Uma Florença para Caravaggio, de Diomira Maria
A minúcia e a argúcia das descrições, neste romance, transportam-nos para
dentro das paisagens em que a história se desenrola, sejam elas as paisagens
construídas pelo homem – a arquitetura singular de uma cidade como
Florença, na Itália –, sejam as paisagens naturais – os caminhos para se chegar
ao alto da montanha, de onde as personagens observam, junto a Galileu, o céu
e as estrelas. Ressalte-se, também, a rigorosa pesquisa histórica feita pela
autora, que, com isso, pôde acrescer o seu quinhão de ficcionalidade, mas com
a delicadeza de quem, num gesto de escrita, logra doar um lugar a
Michelangelo Caravaggio; apor um dado a mais a sua personalidade (tão
polemizada nos registros documentais); logra, enfim, doar-lhe um amor. E
então desejamos: esses acréscimos bem que poderiam ter acontecido! Em
seguida nos perguntamos: e quem dirá que não aconteceu?
O trabalho rigoroso, de “alta costura”, revela-se também na estrutura da
narrativa, que coaduna com o próprio funcionamento da memória: por idas e
vindas, lacunas, dosagem das cargas afetivas. O ritmo ora se acelera ora se
desacelera, deixando entrever tanto os detalhes e os objetos da época do
pintor – que o leitor parece poder tocar com as mãos –, como a pungência de
alguns momentos de luta, de combate de ideias e de paixão entre os
personagens.
Aliás, sobre os personagens, há que se destacar que, além de Miguel e de
Maria de Medici, a cidade, Florença, torna-se também uma das protagonistas
do livro. Daí o acerto e a justeza de seu título, cuja beleza indica que bem
poderia ser o verso de um poema.
Maraíza Labanca
(escritora, editora e doutora em Estudos Literários pela UFMG)
***
"O silêncio subsequente, a troca de olhares, uma nova forma de representar personagens femininas deixou a todos encabulados.
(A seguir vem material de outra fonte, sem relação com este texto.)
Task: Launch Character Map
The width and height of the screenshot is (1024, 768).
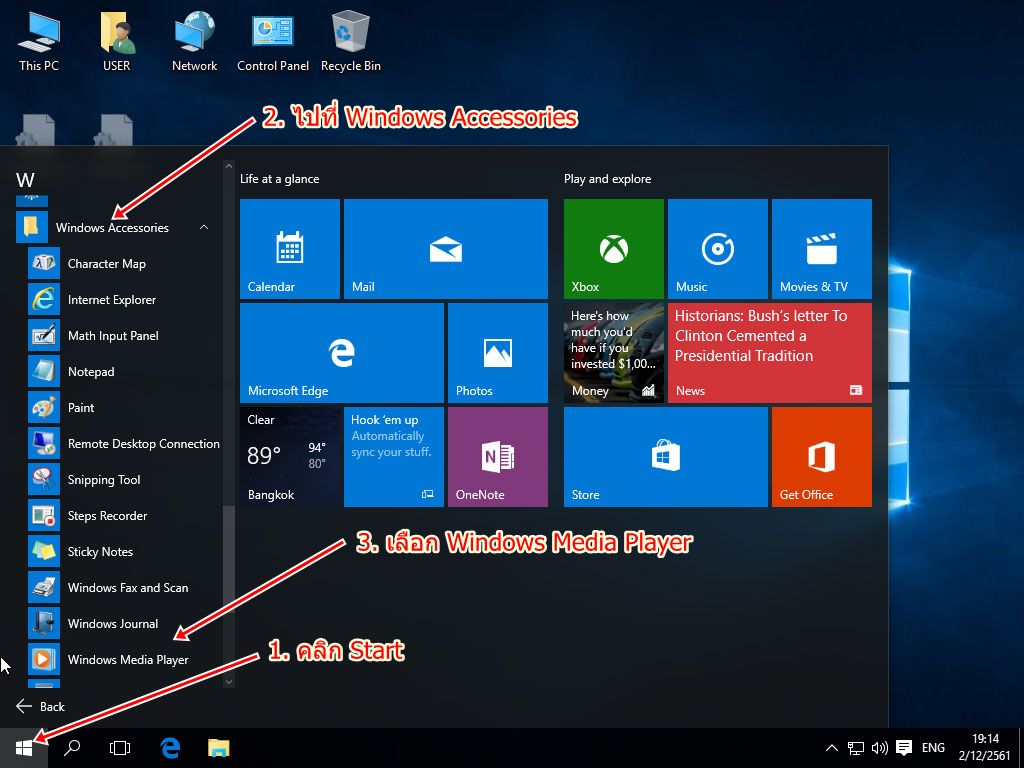Action: pos(106,264)
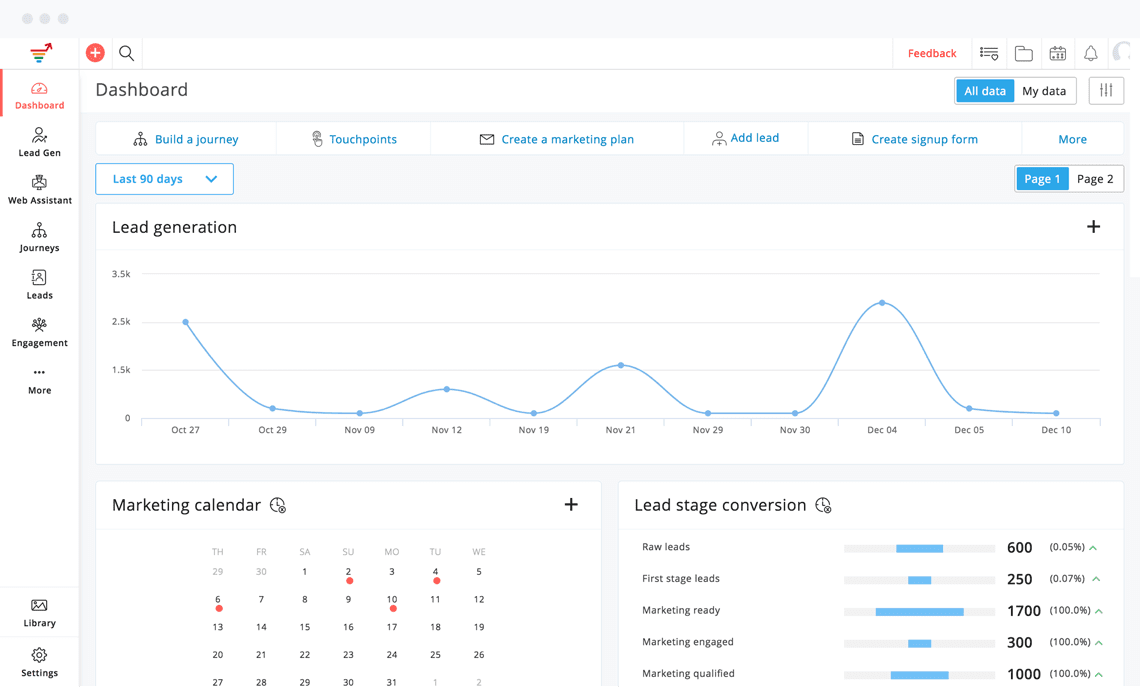Open Build a journey tab
The height and width of the screenshot is (687, 1140).
(x=186, y=139)
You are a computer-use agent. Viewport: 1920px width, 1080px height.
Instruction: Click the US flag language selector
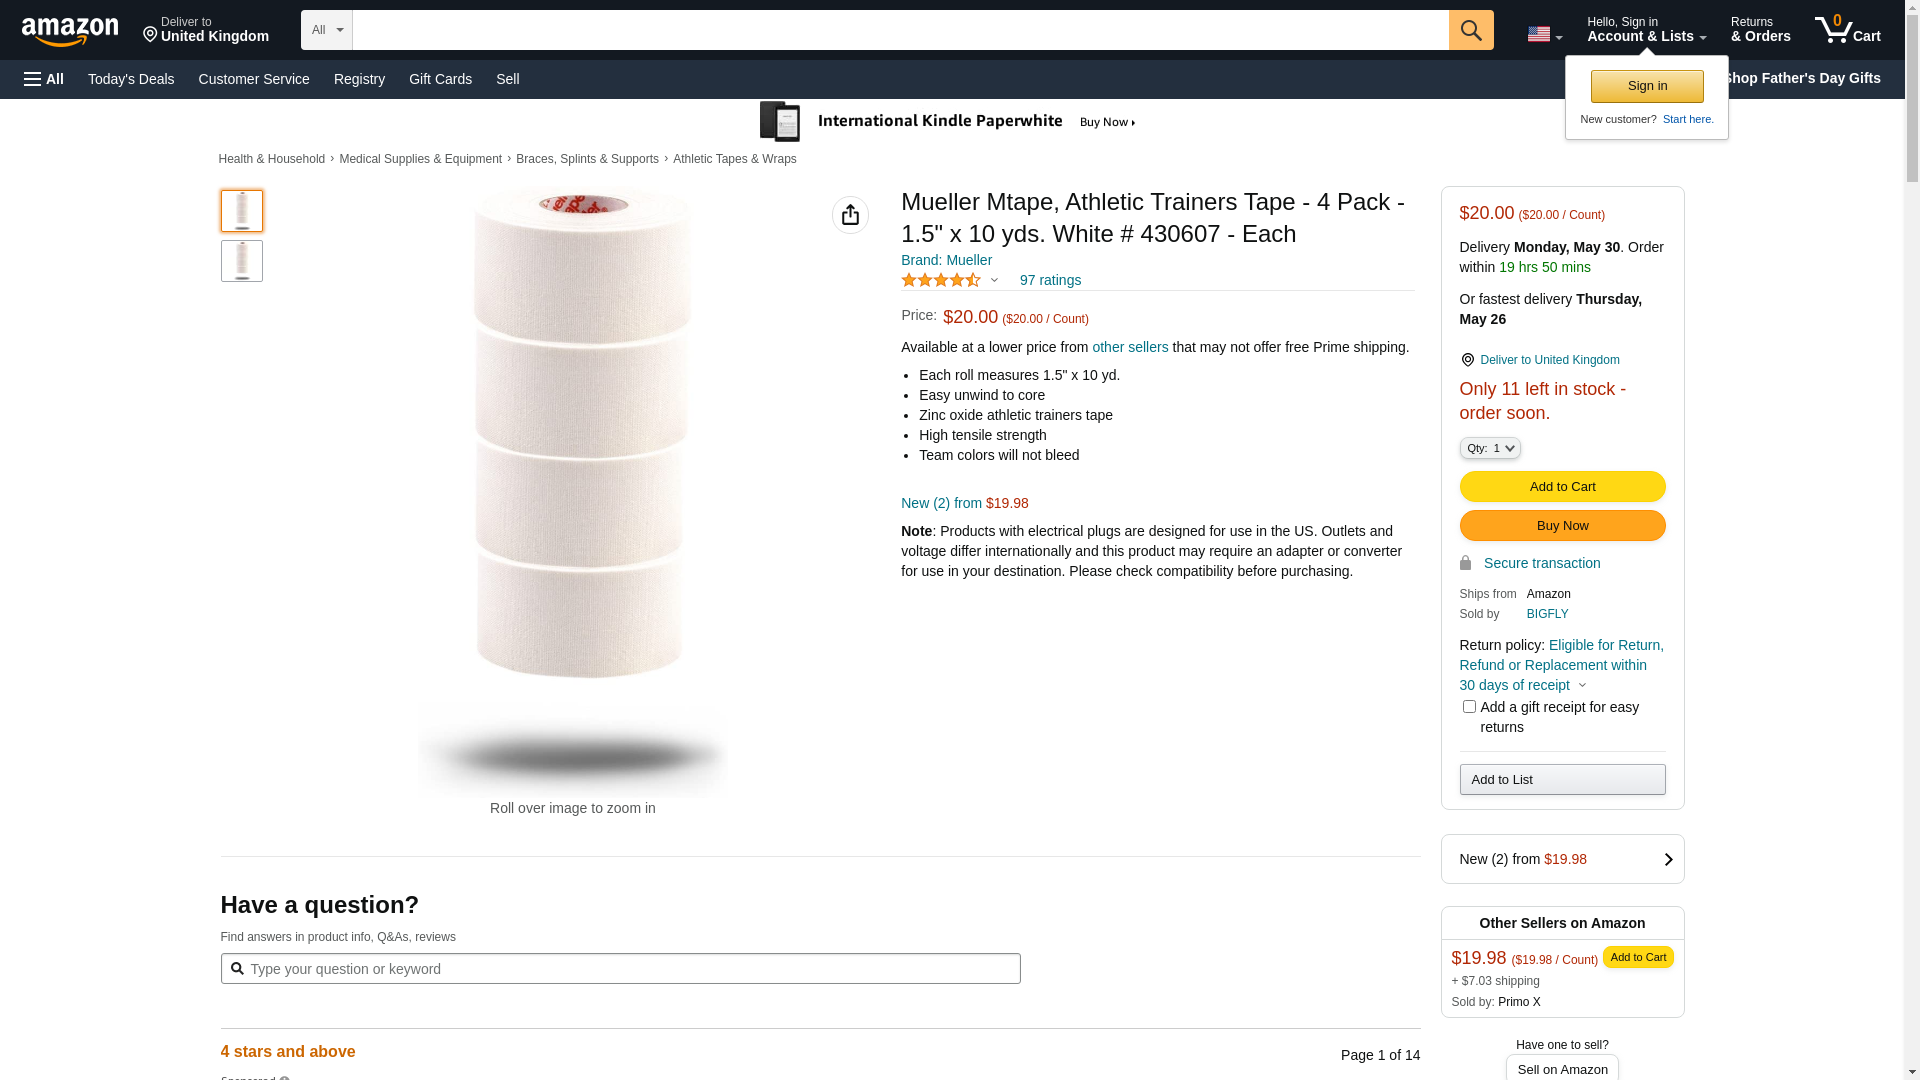coord(1543,34)
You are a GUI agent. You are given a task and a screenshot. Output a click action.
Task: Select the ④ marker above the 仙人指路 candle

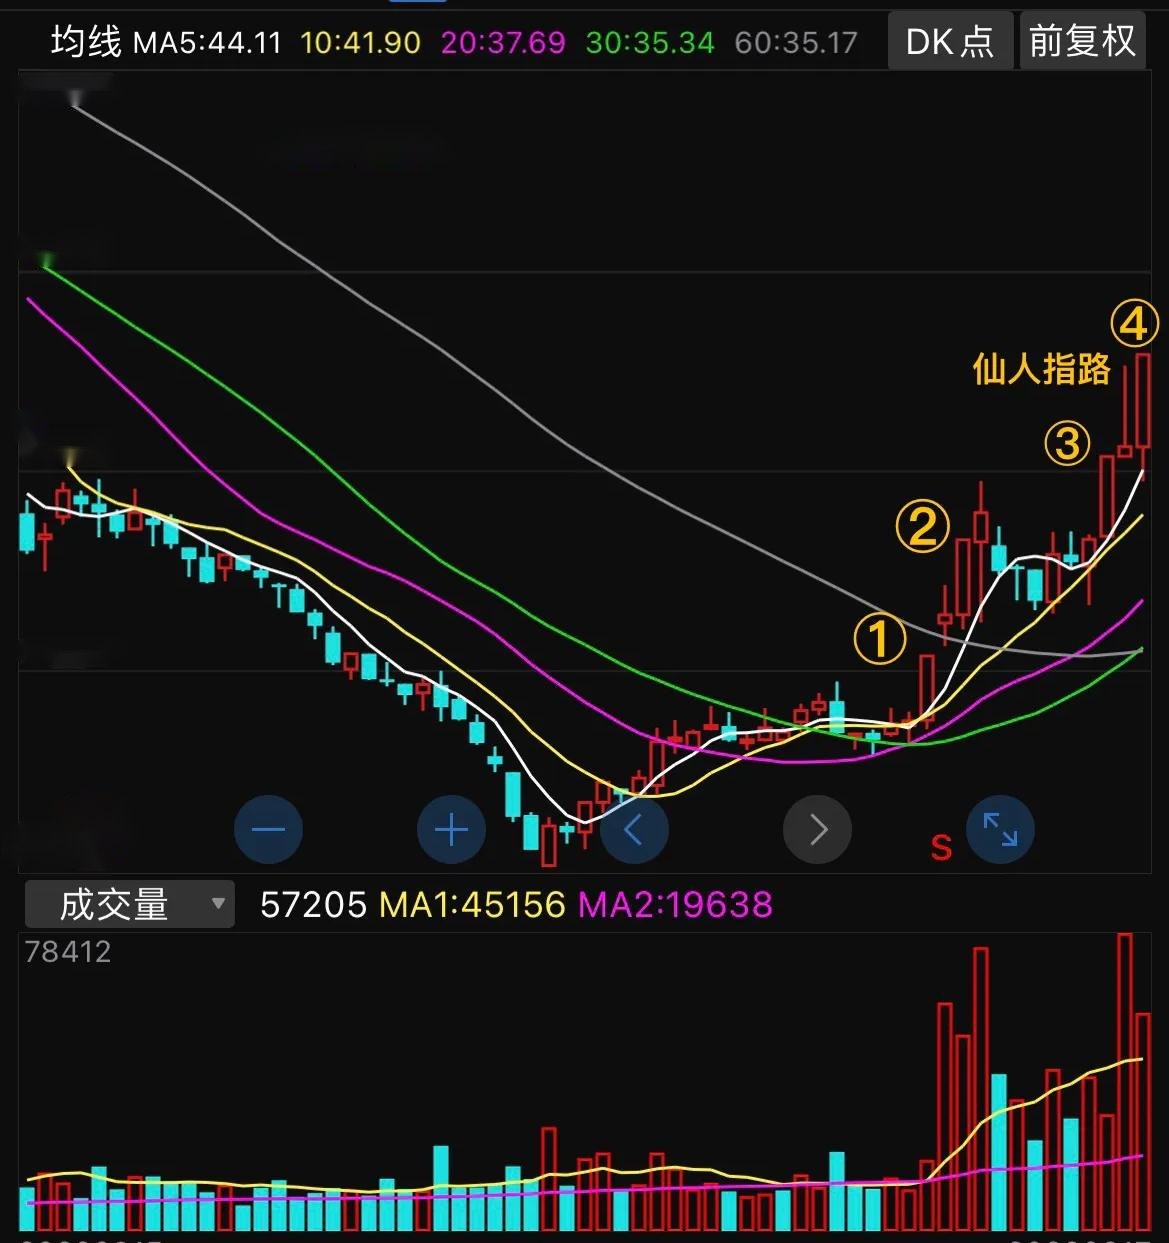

— Já escolheu os brincos? — pergunta Leonor.
Maria se vê novamente diante do espelho:
— Vou escolher, estão no baú.
Leonor entrega-lhe, primeiro, uma pequena toalha para colocar sobre o vestido; em seguida, o baú de madeira, talhado com motivos florais na tampa e nas laterais. Uma peça bonita, cuja origem desconhece.
Maria, de mãos estendidas, acolhe o baú com o cuidado de quem carrega um recém-nascido, coloca-o em seu colo. Um suspiro profundo enche seu peito, o ar permanece por um tempo em seus pulmões, aos poucos se dissipa. Ela alisa a tampa do baú, primeiro com a ponta dos dedos, depois com o dedo mindinho, indo e vindo, no ritmo das águas calmas do Mediterrâneo que a trouxeram até a França. Finalmente decide abri-lo. O cheiro de tinta ainda impregna os veios da madeira, algumas manchas amarelas e vermelhas salpicam o interior da tampa. Tira uma caixinha, abre, deixa seus olhos assentarem sobre um anel, fecha, coloca de volta no mesmo lugar, sem pressa. Procura por uma caixa específica, acha, abre e vê o anel de pérola. Lembrou que o usara no dia do passeio à colina Bellosguardo, o aroma de lírio, o canto da capinera. Florença em chamas? Sorri. Coloca o anel no dedo.
— Não, Maria, este é singelo demais! Hoje é dia do anel de safira, aquele que parece um pedaço do céu em sua mão.
— Um pedaço do céu?
Maria tira o anel de pérola, devolve ao lugar de origem, encontra o de safira, coloca-o. A profundidade do azul a envolve, sente as cores do céu de Florença, o sol escaldante, uma caminhada em uma manhã de verão ao convento de Santa Catarina. Procura no baú a pulseira que usou na ocasião, encontra, coloca-a no pulso.
Leonor observa em silêncio. Devido aos punhos rendados da manga do vestido, a pulseira se destaca, será vista quando Henrique colocar a aliança no dedo de Maria, diante dos convidados, oficializando o acordo feito com a família Medici. Tudo bem se Maria quer usá-la, um amuleto, tomara que lhe traga sorte."
Informações do produto:
Capa comum: 162 páginas
Formato 14x21
Editora Libertinagem 1ª edição
São Paulo, 2023
Sobre a autora:
Diomira Maria é baiana, de Salvador, e mora em Belo Horizonte. Pesquisadora e professora é doutora em economia. Tem contos publicados em coletâneas (Terra Firme-Claraboia, 2022) e blog (Espaço a’mais). Vida foi finalista do Prêmio Off Flip – Crônica, 2022.